TASK INPUT
BEGIN

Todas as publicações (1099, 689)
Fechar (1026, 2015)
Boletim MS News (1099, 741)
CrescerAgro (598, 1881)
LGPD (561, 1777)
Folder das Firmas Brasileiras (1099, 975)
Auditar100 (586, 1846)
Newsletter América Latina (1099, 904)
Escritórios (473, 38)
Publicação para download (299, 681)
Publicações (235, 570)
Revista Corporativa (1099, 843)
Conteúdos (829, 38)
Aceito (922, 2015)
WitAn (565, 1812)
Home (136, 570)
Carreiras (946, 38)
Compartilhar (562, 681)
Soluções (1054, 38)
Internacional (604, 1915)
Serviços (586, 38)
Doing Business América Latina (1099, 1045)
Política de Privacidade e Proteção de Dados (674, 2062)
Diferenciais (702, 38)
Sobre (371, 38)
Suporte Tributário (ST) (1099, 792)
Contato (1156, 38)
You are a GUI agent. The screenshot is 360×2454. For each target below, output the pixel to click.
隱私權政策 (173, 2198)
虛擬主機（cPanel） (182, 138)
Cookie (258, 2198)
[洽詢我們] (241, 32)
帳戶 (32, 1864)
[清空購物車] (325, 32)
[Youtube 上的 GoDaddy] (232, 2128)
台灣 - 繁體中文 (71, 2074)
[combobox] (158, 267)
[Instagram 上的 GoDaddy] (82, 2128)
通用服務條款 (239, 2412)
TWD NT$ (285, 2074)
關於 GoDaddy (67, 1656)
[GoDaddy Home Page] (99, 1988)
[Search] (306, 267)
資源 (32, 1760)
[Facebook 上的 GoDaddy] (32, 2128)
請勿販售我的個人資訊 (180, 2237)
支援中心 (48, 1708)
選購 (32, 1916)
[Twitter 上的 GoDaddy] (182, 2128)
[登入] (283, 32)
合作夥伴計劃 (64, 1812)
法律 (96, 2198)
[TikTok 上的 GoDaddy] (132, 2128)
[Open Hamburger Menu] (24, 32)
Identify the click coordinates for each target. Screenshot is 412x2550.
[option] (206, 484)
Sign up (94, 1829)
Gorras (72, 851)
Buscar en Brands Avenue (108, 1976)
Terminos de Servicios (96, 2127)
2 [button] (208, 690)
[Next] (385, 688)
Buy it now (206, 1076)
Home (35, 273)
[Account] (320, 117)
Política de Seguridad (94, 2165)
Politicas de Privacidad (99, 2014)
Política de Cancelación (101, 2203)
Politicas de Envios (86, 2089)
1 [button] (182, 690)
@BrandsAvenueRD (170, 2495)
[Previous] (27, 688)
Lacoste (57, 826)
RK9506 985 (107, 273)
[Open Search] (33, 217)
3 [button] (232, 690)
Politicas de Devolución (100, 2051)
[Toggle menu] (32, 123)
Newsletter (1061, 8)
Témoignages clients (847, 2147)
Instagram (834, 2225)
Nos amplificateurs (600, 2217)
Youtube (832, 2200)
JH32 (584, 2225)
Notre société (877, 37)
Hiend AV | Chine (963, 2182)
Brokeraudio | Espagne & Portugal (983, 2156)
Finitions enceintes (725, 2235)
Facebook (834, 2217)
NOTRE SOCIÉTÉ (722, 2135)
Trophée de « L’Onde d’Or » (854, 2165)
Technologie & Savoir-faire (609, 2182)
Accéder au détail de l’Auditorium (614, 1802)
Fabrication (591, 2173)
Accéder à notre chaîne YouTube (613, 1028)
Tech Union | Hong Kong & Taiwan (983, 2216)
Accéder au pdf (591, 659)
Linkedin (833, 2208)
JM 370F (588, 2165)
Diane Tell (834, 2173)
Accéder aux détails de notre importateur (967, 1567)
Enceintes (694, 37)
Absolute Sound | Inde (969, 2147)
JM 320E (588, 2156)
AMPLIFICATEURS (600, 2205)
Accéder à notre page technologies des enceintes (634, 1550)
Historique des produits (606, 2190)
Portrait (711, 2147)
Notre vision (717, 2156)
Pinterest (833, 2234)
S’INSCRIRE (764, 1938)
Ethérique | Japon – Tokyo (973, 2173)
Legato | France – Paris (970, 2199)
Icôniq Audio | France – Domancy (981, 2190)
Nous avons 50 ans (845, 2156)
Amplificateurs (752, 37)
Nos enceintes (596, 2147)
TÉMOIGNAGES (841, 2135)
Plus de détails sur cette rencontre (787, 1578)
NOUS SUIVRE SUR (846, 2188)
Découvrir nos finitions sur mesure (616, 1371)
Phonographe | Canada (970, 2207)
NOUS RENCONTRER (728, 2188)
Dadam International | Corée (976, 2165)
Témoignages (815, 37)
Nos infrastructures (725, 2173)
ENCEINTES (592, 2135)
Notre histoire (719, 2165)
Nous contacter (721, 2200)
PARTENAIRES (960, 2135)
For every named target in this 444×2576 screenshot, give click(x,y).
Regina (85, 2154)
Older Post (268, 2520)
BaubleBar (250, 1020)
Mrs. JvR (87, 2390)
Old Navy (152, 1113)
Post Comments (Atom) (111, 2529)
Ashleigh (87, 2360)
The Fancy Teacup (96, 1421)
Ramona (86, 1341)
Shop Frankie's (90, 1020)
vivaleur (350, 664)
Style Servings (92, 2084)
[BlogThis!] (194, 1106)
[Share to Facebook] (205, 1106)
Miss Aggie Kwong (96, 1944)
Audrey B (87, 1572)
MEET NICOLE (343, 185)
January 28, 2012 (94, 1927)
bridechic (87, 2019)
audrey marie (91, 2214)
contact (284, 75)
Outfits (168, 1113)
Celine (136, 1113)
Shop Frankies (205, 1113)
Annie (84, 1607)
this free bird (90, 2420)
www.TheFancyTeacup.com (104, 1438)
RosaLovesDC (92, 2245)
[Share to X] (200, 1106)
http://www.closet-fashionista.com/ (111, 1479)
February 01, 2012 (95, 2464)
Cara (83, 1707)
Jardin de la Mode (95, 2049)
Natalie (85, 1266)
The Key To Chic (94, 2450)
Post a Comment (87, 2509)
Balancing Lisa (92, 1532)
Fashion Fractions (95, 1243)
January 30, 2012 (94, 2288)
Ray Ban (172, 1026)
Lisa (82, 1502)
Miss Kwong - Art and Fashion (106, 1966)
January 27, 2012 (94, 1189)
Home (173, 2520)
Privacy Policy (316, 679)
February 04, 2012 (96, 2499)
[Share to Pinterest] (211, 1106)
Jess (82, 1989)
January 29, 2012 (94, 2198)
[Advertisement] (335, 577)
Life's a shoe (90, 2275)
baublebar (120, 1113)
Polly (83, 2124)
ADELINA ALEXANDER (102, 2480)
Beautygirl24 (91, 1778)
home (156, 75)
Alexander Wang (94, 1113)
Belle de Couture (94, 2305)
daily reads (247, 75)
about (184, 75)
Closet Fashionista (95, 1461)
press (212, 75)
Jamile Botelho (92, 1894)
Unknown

END

HOW TO COMPLETE THIS TASK
Give back, unchanged, the run of lines in the listing above that begins at the line containing "Cookie (258, 2198)" and ends at the line containing "[Facebook 上的 GoDaddy] (32, 2128)", both included.

ANSWER AREA
Cookie (258, 2198)
[洽詢我們] (241, 32)
帳戶 (32, 1864)
[清空購物車] (325, 32)
[Youtube 上的 GoDaddy] (232, 2128)
台灣 - 繁體中文 (71, 2074)
[combobox] (158, 267)
[Instagram 上的 GoDaddy] (82, 2128)
通用服務條款 (239, 2412)
TWD NT$ (285, 2074)
關於 GoDaddy (67, 1656)
[GoDaddy Home Page] (99, 1988)
[Search] (306, 267)
資源 (32, 1760)
[Facebook 上的 GoDaddy] (32, 2128)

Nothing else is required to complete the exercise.